• STATED EXERCISE
Duplicate the listing below line for line, without altering any character.

• PROVIDED DATA
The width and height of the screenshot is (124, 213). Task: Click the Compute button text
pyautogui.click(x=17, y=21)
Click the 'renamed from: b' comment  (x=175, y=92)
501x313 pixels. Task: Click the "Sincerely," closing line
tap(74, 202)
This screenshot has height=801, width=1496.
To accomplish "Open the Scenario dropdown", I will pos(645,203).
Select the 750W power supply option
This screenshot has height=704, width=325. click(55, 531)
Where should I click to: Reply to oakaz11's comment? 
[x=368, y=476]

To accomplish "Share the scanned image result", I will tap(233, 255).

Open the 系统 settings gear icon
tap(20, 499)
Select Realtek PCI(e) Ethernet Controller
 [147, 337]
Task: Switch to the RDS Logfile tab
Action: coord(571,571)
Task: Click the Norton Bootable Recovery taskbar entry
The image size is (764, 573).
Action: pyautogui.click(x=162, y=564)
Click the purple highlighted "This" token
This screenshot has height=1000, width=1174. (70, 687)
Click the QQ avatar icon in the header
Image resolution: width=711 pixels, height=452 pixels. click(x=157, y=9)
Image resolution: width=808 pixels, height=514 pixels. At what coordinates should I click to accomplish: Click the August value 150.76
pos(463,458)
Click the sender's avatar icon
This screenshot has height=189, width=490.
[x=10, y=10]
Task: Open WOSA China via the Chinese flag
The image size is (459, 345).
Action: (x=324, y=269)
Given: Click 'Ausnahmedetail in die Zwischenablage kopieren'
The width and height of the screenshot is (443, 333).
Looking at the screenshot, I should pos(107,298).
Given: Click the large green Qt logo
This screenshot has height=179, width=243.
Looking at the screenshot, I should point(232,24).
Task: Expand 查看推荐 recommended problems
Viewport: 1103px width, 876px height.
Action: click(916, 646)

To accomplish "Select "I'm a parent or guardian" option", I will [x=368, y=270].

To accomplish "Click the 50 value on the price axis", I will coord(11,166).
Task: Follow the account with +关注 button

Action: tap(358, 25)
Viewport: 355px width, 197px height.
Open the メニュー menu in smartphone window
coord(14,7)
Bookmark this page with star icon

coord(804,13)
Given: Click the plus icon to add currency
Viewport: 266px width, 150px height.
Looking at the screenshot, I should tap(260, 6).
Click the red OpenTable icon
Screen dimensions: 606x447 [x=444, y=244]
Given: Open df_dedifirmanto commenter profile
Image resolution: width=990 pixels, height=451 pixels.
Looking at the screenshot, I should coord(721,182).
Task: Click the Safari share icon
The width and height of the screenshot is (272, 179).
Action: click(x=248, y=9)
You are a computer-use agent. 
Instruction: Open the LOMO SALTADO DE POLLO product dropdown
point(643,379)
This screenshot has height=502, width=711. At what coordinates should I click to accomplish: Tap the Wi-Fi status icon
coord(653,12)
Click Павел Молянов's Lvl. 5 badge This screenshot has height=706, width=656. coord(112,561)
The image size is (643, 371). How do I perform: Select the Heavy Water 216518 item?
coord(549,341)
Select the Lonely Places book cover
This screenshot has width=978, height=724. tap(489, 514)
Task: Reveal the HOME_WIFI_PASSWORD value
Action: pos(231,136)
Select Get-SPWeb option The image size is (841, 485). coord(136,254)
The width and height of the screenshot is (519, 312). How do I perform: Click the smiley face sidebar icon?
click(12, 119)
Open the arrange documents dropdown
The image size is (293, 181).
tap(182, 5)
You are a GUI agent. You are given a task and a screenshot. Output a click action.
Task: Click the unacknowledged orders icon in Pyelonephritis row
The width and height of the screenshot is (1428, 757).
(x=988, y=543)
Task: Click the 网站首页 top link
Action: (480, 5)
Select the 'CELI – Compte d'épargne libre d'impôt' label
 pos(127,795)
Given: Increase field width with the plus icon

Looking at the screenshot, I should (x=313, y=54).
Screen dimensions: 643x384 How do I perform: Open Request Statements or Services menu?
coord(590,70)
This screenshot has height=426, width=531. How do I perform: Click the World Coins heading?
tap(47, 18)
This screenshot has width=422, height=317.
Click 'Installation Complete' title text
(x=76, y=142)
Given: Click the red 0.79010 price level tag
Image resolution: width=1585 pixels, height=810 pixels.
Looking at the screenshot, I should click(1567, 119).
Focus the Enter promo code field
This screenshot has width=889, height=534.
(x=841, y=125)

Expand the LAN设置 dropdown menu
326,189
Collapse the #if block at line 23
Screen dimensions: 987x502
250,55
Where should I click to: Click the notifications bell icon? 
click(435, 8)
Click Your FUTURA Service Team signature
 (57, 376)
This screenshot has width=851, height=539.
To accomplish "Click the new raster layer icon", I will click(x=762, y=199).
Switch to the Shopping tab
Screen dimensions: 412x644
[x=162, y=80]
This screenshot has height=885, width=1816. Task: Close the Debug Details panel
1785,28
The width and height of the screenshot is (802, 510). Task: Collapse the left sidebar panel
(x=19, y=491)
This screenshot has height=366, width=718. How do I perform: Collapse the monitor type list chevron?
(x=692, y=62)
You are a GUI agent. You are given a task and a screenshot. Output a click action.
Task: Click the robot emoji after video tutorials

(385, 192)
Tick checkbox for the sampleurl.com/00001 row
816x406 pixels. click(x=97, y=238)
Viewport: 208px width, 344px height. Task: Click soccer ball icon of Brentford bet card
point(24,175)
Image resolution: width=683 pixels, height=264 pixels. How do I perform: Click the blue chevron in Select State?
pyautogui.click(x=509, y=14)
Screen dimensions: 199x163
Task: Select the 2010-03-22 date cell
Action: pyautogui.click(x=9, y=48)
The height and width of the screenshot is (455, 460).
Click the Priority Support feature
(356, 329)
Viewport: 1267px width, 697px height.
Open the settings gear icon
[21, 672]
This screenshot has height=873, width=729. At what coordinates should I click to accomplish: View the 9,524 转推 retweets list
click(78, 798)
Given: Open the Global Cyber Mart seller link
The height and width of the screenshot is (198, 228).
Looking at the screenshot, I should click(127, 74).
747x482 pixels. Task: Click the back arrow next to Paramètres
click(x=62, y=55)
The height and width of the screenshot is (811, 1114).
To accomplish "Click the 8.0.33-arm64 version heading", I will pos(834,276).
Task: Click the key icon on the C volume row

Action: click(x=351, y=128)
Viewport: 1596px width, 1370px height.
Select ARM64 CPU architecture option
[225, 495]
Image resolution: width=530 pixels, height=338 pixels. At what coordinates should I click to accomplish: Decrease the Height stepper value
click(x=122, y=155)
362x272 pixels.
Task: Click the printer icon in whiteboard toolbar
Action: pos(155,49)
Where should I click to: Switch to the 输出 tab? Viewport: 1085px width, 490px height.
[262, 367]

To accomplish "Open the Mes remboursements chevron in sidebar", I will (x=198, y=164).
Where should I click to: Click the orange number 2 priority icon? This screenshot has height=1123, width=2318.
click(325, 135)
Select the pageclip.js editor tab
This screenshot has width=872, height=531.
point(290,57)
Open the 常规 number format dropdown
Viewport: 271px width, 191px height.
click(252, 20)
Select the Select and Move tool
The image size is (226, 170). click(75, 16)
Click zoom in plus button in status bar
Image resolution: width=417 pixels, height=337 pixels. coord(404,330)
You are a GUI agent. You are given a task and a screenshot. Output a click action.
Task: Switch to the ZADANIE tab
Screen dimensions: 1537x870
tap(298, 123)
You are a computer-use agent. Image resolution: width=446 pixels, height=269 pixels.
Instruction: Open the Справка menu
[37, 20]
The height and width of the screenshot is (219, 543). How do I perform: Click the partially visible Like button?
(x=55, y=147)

• OUTPUT FOR THIS TASK
The width and height of the screenshot is (124, 213). Task: Click the Compute button text
pyautogui.click(x=17, y=21)
Click the 'renamed from: b' comment  (x=175, y=92)
501x313 pixels. Task: Click the "Sincerely," closing line
tap(74, 202)
This screenshot has height=801, width=1496.
To accomplish "Open the Scenario dropdown", I will pos(645,203).
Select the 750W power supply option
This screenshot has height=704, width=325. click(55, 531)
Where should I click to: Reply to oakaz11's comment? 
[x=368, y=476]

To accomplish "Share the scanned image result", I will tap(233, 255).

Open the 系统 settings gear icon
tap(20, 499)
Select Realtek PCI(e) Ethernet Controller
 [147, 337]
Task: Switch to the RDS Logfile tab
Action: coord(571,571)
Task: Click the Norton Bootable Recovery taskbar entry
The image size is (764, 573).
Action: pyautogui.click(x=162, y=564)
Click the purple highlighted "This" token
This screenshot has height=1000, width=1174. (70, 687)
Click the QQ avatar icon in the header
Image resolution: width=711 pixels, height=452 pixels. click(x=157, y=9)
Image resolution: width=808 pixels, height=514 pixels. At what coordinates should I click to accomplish: Click the August value 150.76
pos(463,458)
Click the sender's avatar icon
This screenshot has height=189, width=490.
[x=10, y=10]
Task: Open WOSA China via the Chinese flag
The image size is (459, 345).
Action: (x=324, y=269)
Given: Click 'Ausnahmedetail in die Zwischenablage kopieren'
The width and height of the screenshot is (443, 333).
Looking at the screenshot, I should pos(107,298).
Given: Click the large green Qt logo
This screenshot has height=179, width=243.
Looking at the screenshot, I should point(232,24).
Task: Expand 查看推荐 recommended problems
Viewport: 1103px width, 876px height.
Action: click(916, 646)

To accomplish "Select "I'm a parent or guardian" option", I will [x=368, y=270].

To accomplish "Click the 50 value on the price axis", I will coord(11,166).
Task: Follow the account with +关注 button

Action: tap(358, 25)
Viewport: 355px width, 197px height.
Open the メニュー menu in smartphone window
coord(14,7)
Bookmark this page with star icon

coord(804,13)
Given: Click the plus icon to add currency
Viewport: 266px width, 150px height.
Looking at the screenshot, I should tap(260, 6).
Click the red OpenTable icon
Screen dimensions: 606x447 [x=444, y=244]
Given: Open df_dedifirmanto commenter profile
Image resolution: width=990 pixels, height=451 pixels.
Looking at the screenshot, I should coord(721,182).
Task: Click the Safari share icon
The width and height of the screenshot is (272, 179).
Action: click(x=248, y=9)
You are a computer-use agent. 
Instruction: Open the LOMO SALTADO DE POLLO product dropdown
point(643,379)
This screenshot has height=502, width=711. At what coordinates should I click to accomplish: Tap the Wi-Fi status icon
coord(653,12)
Click Павел Молянов's Lvl. 5 badge This screenshot has height=706, width=656. coord(112,561)
The image size is (643, 371). How do I perform: Select the Heavy Water 216518 item?
coord(549,341)
Select the Lonely Places book cover
This screenshot has width=978, height=724. tap(489, 514)
Task: Reveal the HOME_WIFI_PASSWORD value
Action: pos(231,136)
Select Get-SPWeb option The image size is (841, 485). coord(136,254)
The width and height of the screenshot is (519, 312). How do I perform: Click the smiley face sidebar icon?
click(12, 119)
Open the arrange documents dropdown
The image size is (293, 181).
tap(182, 5)
You are a GUI agent. You are given a task and a screenshot. Output a click action.
Task: Click the unacknowledged orders icon in Pyelonephritis row
The width and height of the screenshot is (1428, 757).
(x=988, y=543)
Task: Click the 网站首页 top link
Action: (480, 5)
Select the 'CELI – Compte d'épargne libre d'impôt' label
 pos(127,795)
Given: Increase field width with the plus icon

Looking at the screenshot, I should (x=313, y=54).
Screen dimensions: 643x384 How do I perform: Open Request Statements or Services menu?
coord(590,70)
This screenshot has height=426, width=531. How do I perform: Click the World Coins heading?
tap(47, 18)
This screenshot has width=422, height=317.
Click 'Installation Complete' title text
(x=76, y=142)
Given: Click the red 0.79010 price level tag
Image resolution: width=1585 pixels, height=810 pixels.
Looking at the screenshot, I should click(1567, 119).
Focus the Enter promo code field
This screenshot has width=889, height=534.
(x=841, y=125)

Expand the LAN设置 dropdown menu
326,189
Collapse the #if block at line 23
Screen dimensions: 987x502
250,55
Where should I click to: Click the notifications bell icon? 
click(435, 8)
Click Your FUTURA Service Team signature
 (57, 376)
This screenshot has width=851, height=539.
To accomplish "Click the new raster layer icon", I will click(x=762, y=199).
Switch to the Shopping tab
Screen dimensions: 412x644
[x=162, y=80]
This screenshot has height=885, width=1816. Task: Close the Debug Details panel
1785,28
The width and height of the screenshot is (802, 510). Task: Collapse the left sidebar panel
(x=19, y=491)
This screenshot has height=366, width=718. How do I perform: Collapse the monitor type list chevron?
(x=692, y=62)
You are a GUI agent. You are given a task and a screenshot. Output a click action.
Task: Click the robot emoji after video tutorials

(385, 192)
Tick checkbox for the sampleurl.com/00001 row
816x406 pixels. click(x=97, y=238)
Viewport: 208px width, 344px height. Task: Click soccer ball icon of Brentford bet card
point(24,175)
Image resolution: width=683 pixels, height=264 pixels. How do I perform: Click the blue chevron in Select State?
pyautogui.click(x=509, y=14)
Screen dimensions: 199x163
Task: Select the 2010-03-22 date cell
Action: pyautogui.click(x=9, y=48)
The height and width of the screenshot is (455, 460).
Click the Priority Support feature
(356, 329)
Viewport: 1267px width, 697px height.
Open the settings gear icon
[21, 672]
This screenshot has height=873, width=729. At what coordinates should I click to accomplish: View the 9,524 转推 retweets list
click(78, 798)
Given: Open the Global Cyber Mart seller link
The height and width of the screenshot is (198, 228).
Looking at the screenshot, I should click(127, 74).
747x482 pixels. Task: Click the back arrow next to Paramètres
click(x=62, y=55)
The height and width of the screenshot is (811, 1114).
To accomplish "Click the 8.0.33-arm64 version heading", I will pos(834,276).
Task: Click the key icon on the C volume row

Action: click(x=351, y=128)
Viewport: 1596px width, 1370px height.
Select ARM64 CPU architecture option
[225, 495]
Image resolution: width=530 pixels, height=338 pixels. At what coordinates should I click to accomplish: Decrease the Height stepper value
click(x=122, y=155)
362x272 pixels.
Task: Click the printer icon in whiteboard toolbar
Action: pos(155,49)
Where should I click to: Switch to the 输出 tab? Viewport: 1085px width, 490px height.
[262, 367]

To accomplish "Open the Mes remboursements chevron in sidebar", I will (x=198, y=164).
Where should I click to: Click the orange number 2 priority icon? This screenshot has height=1123, width=2318.
click(325, 135)
Select the pageclip.js editor tab
This screenshot has width=872, height=531.
point(290,57)
Open the 常规 number format dropdown
Viewport: 271px width, 191px height.
click(252, 20)
Select the Select and Move tool
The image size is (226, 170). click(75, 16)
Click zoom in plus button in status bar
Image resolution: width=417 pixels, height=337 pixels. coord(404,330)
You are a GUI agent. You are given a task and a screenshot. Output a click action.
Task: Switch to the ZADANIE tab
Screen dimensions: 1537x870
tap(298, 123)
You are a computer-use agent. Image resolution: width=446 pixels, height=269 pixels.
Instruction: Open the Справка menu
[37, 20]
The height and width of the screenshot is (219, 543). How do I perform: Click the partially visible Like button?
(x=55, y=147)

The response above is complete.